NVIDIA researchers and engineers are employing a combination of structured weight pruning and knowledge distillation to compress large language models (LLMs) into smaller, more efficient variants. This method aims to reduce the resource intensity of deploying LLMs while maintaining strong performance. The techniques are implemented using the NVIDIA TensorRT Model Optimizer. Key aspects of this approach include:

Model Pruning: Removing unimportant parameters (weights, neurons, layers) to create a more compact model with faster inference speeds and lower computational costs.
Knowledge Distillation: Transferring knowledge from a larger 'teacher' model to a smaller 'student' model, allowing the creation of compact models that retain the high performance of the larger model.

Model Pruning Techniques

Depth Pruning: Removes entire layers from the neural network, reducing its depth and complexity.
Width Pruning: Eliminates internal structures like individual neurons, attention heads, or embedding channels, slimming down the model’s width.
Magnitude pruning: Sets weights with small absolute values close to zero.
Activation-based pruning: Uses a calibration dataset to estimate the importance of different parts of the model based on their activations.
Structural pruning: Removes entire structures, like layers or attention heads.
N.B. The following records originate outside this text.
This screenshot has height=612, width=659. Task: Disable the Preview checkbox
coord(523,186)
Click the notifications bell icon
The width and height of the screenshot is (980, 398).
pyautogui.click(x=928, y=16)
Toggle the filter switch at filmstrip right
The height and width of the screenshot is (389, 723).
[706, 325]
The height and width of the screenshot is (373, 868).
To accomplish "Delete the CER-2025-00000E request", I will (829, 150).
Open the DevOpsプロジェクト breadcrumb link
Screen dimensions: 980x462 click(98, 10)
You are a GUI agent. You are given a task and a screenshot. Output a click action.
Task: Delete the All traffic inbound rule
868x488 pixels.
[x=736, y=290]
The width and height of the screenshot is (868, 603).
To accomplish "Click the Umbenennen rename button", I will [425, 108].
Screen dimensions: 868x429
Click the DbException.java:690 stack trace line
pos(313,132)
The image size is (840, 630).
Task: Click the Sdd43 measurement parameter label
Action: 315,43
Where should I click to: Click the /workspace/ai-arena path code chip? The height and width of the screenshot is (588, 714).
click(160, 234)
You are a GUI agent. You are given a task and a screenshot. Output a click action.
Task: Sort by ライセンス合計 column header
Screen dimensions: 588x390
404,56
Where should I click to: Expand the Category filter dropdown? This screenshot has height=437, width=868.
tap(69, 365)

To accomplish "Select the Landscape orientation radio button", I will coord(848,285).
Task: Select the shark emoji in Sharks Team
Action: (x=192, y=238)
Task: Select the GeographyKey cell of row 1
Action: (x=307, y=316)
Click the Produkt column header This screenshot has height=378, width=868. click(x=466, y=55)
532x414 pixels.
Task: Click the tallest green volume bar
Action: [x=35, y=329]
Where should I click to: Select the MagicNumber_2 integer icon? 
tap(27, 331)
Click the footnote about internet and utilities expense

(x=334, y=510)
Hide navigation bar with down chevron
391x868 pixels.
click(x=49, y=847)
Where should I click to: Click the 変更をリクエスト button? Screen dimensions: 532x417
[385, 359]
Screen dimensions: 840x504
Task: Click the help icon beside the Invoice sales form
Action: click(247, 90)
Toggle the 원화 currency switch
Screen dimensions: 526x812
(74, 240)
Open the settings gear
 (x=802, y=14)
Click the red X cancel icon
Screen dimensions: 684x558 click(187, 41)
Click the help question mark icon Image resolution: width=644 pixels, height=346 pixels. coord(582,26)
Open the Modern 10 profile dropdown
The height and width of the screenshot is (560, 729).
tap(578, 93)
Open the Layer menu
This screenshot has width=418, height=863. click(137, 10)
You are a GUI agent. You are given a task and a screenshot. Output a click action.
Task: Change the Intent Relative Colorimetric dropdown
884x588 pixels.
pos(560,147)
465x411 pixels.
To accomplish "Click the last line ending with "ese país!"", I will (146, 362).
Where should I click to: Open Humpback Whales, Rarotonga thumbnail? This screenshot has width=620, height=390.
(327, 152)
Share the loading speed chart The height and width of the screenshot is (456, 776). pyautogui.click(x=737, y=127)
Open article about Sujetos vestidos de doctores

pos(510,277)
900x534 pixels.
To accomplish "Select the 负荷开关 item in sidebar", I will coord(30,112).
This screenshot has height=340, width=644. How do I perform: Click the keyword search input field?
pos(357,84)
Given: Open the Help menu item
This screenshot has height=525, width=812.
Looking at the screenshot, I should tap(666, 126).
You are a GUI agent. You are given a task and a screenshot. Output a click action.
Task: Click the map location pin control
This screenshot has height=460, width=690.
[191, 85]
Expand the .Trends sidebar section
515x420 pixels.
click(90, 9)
Knowledge Distillation Styles

Response-based: Training the student model to match the teacher's soft output probabilities, conveying inter-class similarities.
Feature-based: Transferring a teacher’s intermediate representations (hidden activations or feature maps) to guide a student toward learning similar internal structure.

Experimental results using the Model Optimizer show that a Qwen3 Depth Pruned 6B model is 30% faster than the Qwen3 4B model and performs better on the MMLU benchmark. The depth pruning was applied to reduce the model from 36 to 24 layers, resulting in a 6B model, using one NVIDIA H100 80 GB HBM3.